**AIM OF THE TASK**
Convert all of the data below into a two-column CSV with the headers "text" and "answer". Each row holds one text and its answer, each in its own quoted field with line breaks replaced by spaces, and the pictures left out.

**EXERCISE DATA**
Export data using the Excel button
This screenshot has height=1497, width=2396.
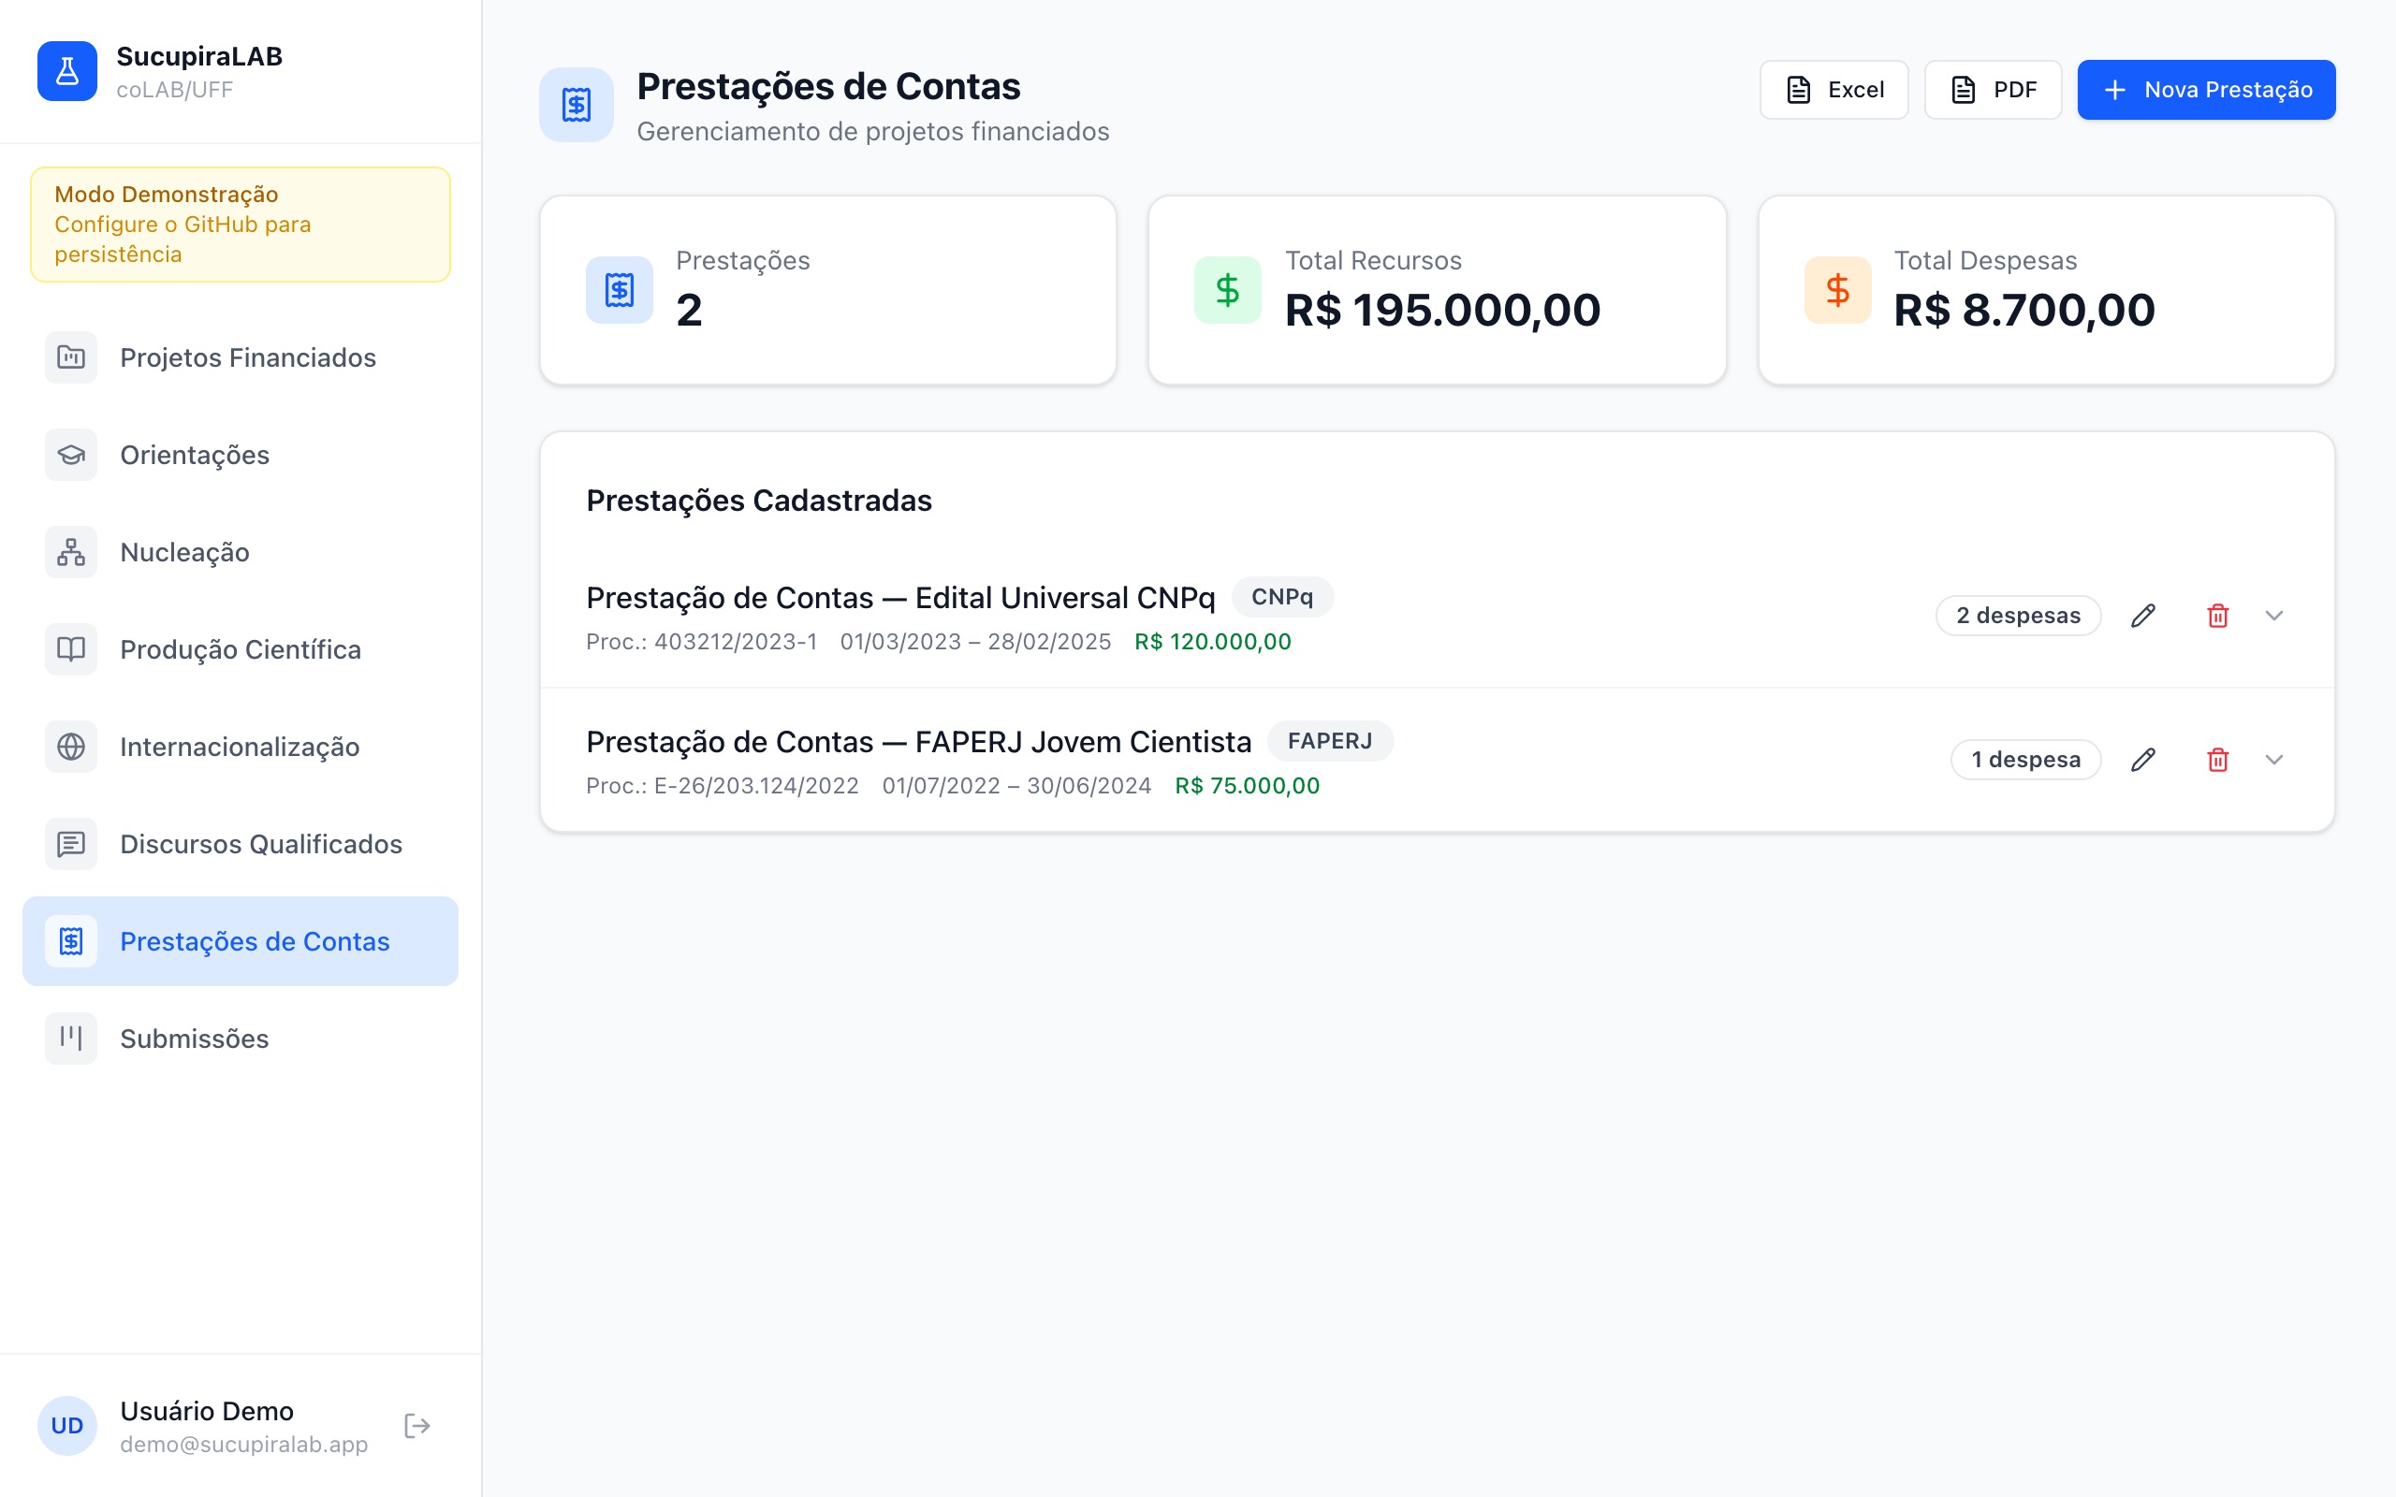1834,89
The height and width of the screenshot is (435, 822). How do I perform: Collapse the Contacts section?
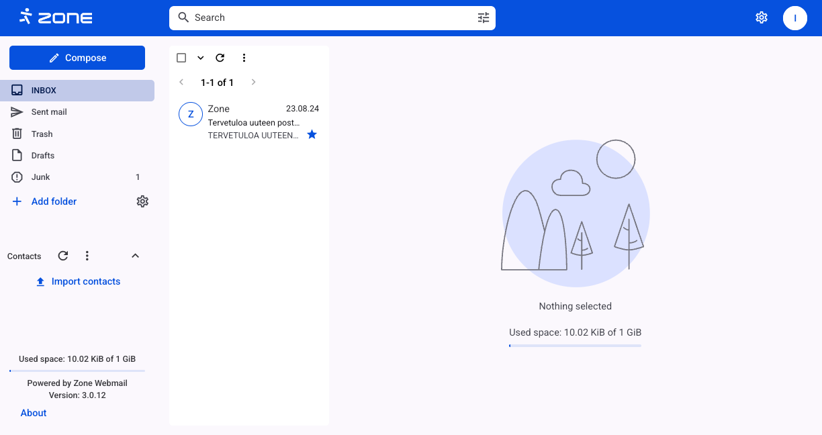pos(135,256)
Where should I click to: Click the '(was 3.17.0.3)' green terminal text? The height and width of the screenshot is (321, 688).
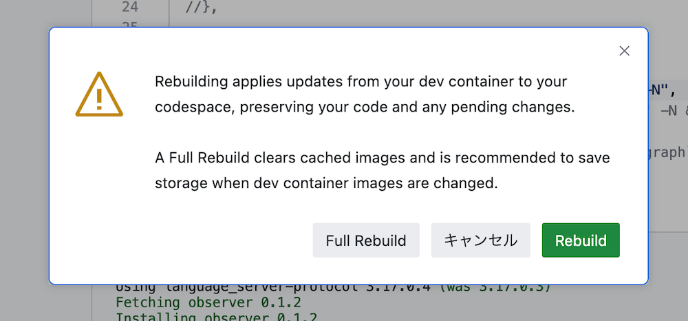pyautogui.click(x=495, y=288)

**FULL OUTPUT**
text,answer
"Export data using the Excel button This screenshot has height=1497, width=2396.","1834,89"
"The height and width of the screenshot is (435, 822). How do I perform: Collapse the Contacts section?","pos(135,256)"
"Where should I click to: Click the '(was 3.17.0.3)' green terminal text? The height and width of the screenshot is (321, 688).","pyautogui.click(x=495, y=288)"